Most times I don't even bother to peel the potatoes.


----------



## LPBeier (May 10, 2009)

Katie, mine are almost identical to yours except I heat the milk & butter and add the sour cream to that (off the heat) before adding all to the potatoes and garlic.  I find that heating it doesn't cool down the potatoes and makes them smoother and creamier.

But these days, with DH on a strict diet I am down to making my potatoes with chicken stock.  I do add garlic and shallots and when I have them, fresh chives.


----------



## CharlieD (May 11, 2009)

What are the "garlic butter cups"?


----------



## luvs (May 11, 2009)

they're little containers of garlic sauce for dipping that you get with your pizza/breadsticks. yum.


----------



## Chicks (May 11, 2009)

Smoked Gouda mashed Taters, YUM !!!!


----------



## Robo410 (May 11, 2009)

Idaho spuds or yukon golds boiled in salted water with a couple cloves of garlic, rutabaga boiled with broth...combine the drain and combine the two and mash together, using some of the broth if necessary to moisten the mash.  Adjust seasoning.
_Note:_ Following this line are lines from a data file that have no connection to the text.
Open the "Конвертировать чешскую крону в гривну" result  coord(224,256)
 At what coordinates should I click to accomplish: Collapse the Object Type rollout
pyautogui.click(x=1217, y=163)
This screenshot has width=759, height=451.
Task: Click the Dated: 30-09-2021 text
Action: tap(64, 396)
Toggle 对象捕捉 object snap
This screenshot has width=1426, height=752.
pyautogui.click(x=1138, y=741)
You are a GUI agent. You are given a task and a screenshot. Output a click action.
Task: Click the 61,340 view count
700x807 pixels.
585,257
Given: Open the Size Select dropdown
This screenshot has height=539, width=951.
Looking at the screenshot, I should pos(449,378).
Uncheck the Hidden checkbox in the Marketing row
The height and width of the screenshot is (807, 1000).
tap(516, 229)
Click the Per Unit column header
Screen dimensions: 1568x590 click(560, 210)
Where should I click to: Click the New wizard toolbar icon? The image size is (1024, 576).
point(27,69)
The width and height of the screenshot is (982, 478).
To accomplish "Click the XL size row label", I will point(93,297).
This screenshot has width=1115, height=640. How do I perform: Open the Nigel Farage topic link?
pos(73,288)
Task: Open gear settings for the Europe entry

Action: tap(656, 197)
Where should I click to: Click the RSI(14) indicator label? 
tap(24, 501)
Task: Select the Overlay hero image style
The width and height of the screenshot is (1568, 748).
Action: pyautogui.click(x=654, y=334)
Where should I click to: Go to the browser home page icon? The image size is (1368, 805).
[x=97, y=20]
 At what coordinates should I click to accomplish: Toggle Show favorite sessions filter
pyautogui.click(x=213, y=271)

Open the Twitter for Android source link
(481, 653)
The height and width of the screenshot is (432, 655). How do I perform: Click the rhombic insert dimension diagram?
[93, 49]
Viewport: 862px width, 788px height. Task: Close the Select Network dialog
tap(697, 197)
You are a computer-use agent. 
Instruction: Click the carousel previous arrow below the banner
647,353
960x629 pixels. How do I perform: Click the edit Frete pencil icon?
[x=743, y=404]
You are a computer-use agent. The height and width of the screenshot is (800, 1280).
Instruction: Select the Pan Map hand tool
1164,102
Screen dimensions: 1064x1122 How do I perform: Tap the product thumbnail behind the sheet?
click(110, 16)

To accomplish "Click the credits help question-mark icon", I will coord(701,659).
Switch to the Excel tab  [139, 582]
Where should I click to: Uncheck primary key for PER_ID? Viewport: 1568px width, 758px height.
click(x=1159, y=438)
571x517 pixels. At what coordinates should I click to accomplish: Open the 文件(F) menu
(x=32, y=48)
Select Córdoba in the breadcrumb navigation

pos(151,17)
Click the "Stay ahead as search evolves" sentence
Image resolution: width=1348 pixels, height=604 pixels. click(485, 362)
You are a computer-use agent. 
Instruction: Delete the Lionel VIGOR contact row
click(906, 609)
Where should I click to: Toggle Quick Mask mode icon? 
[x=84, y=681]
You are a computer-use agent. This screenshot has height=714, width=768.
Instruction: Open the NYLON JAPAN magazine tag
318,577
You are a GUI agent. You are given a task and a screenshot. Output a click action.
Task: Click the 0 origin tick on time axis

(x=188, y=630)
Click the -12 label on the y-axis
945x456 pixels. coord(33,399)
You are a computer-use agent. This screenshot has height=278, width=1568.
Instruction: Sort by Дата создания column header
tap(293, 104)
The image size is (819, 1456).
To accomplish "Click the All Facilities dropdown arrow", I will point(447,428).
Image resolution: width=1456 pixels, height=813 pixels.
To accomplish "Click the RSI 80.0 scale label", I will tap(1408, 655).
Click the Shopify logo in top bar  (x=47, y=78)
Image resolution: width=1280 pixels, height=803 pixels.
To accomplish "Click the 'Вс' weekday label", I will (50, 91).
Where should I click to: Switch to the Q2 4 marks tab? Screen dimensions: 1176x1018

very tasty, little to no fat, lots of great flavor. ---also fries up as a cake or pancake if you got leftovers.


----------



## Dumpandstir (May 11, 2009)

CharlieD said:


> What are the "garlic butter cups"?




Papa John's Pizza gives you the garlic cups with the pizza.  They make a great ingredient when you need some garlic flavoring.  I don't like to see stuff go to waste so I thought they would work good in the taters.


----------



## msmofet (May 12, 2009)

white, red and yukons (sometimes i also add turnip). mashed with butter, half and half, chives and sour cream (or cream cheese and chive spread instead of the sour cream and chives).


----------



## CharlieD (May 12, 2009)

Aha, thank you. Make sence. I love garlic flavor in my mashed potato.


----------



## Sunbubbles (May 12, 2009)

Red skin Potatoes
Crumbled Blue cheese
Sourcream
Carmelized Onions
Butter
S & P
One of my instructors in college made them this way and Ive been hooked ever since! lol


----------